Task description: In the material below, swap "user avatar" for "profile avatar" in the lines starting at the one containing "How do I perform: Click" and ending at the last line of the material, and leave every other part unchanged. Return only those lines, without the pictures.

--- Raw data ---

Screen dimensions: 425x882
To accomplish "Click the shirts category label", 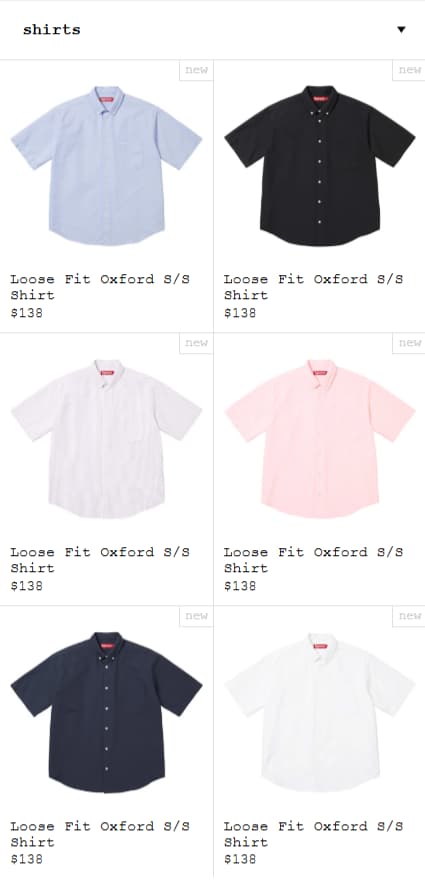I will (x=52, y=30).
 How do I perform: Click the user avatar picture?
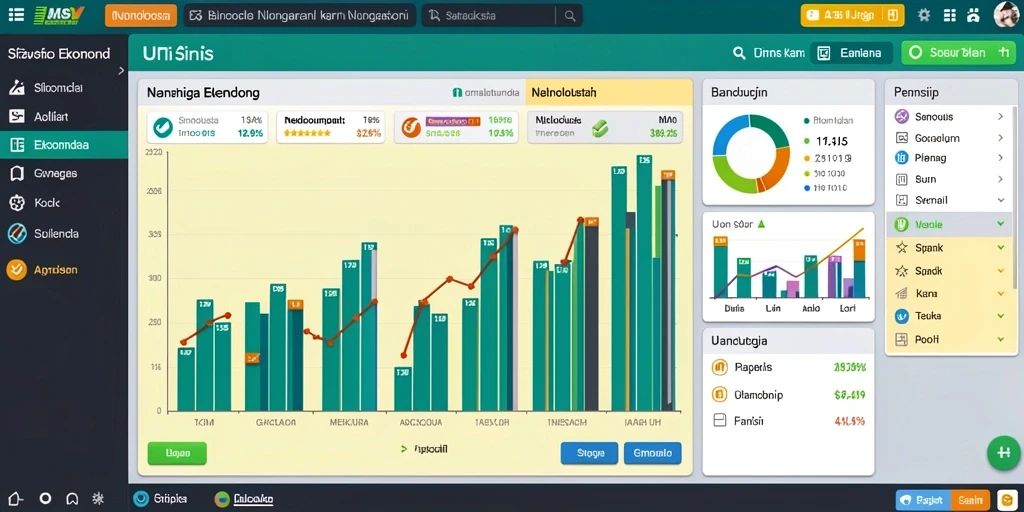click(1006, 15)
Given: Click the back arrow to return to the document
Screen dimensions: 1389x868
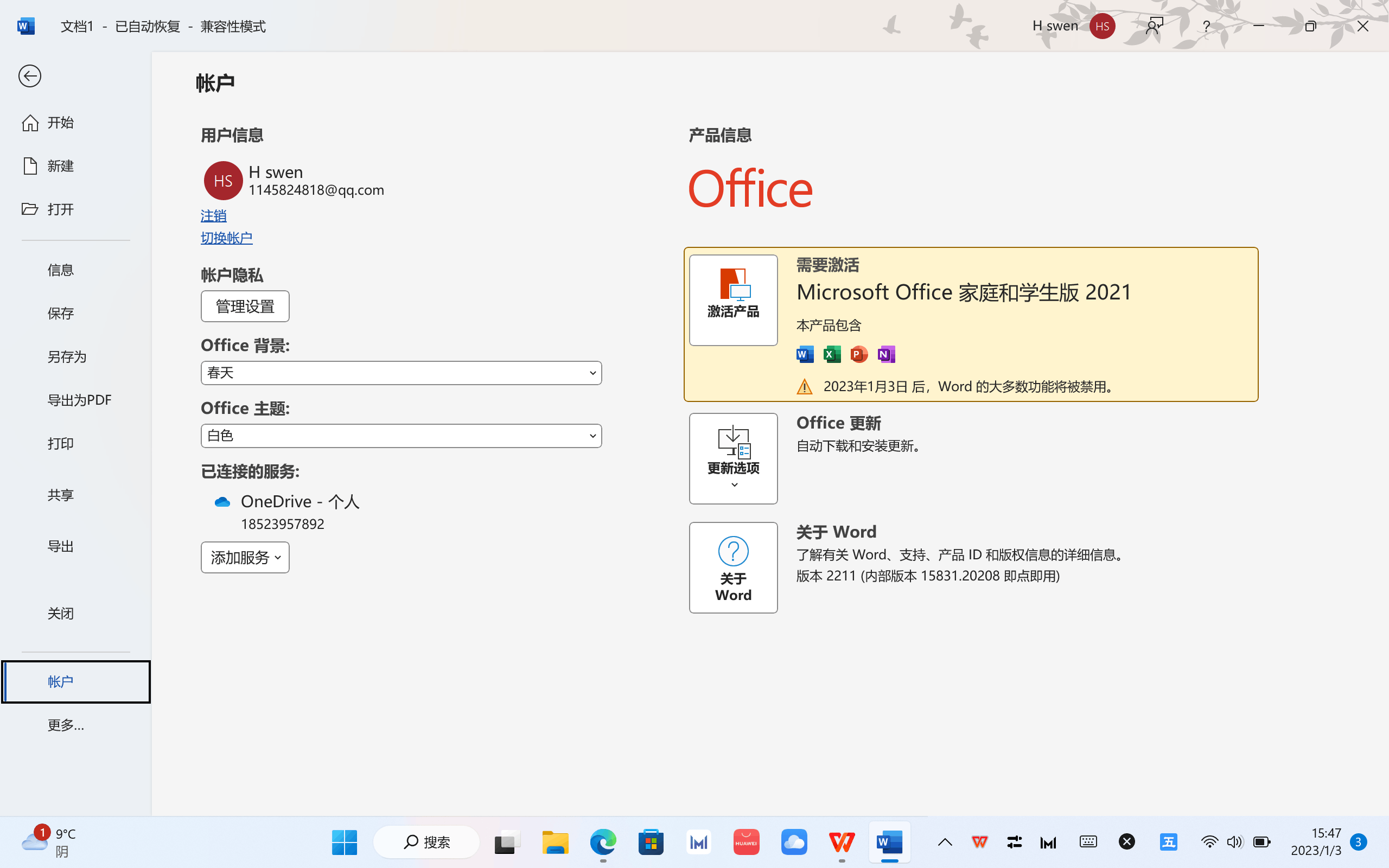Looking at the screenshot, I should click(x=29, y=76).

---

Response to the task:
 How do I perform: Click the profile avatar picture?
click(1006, 15)
Given: Click the back arrow to return to the document
Screen dimensions: 1389x868
Looking at the screenshot, I should click(x=29, y=76).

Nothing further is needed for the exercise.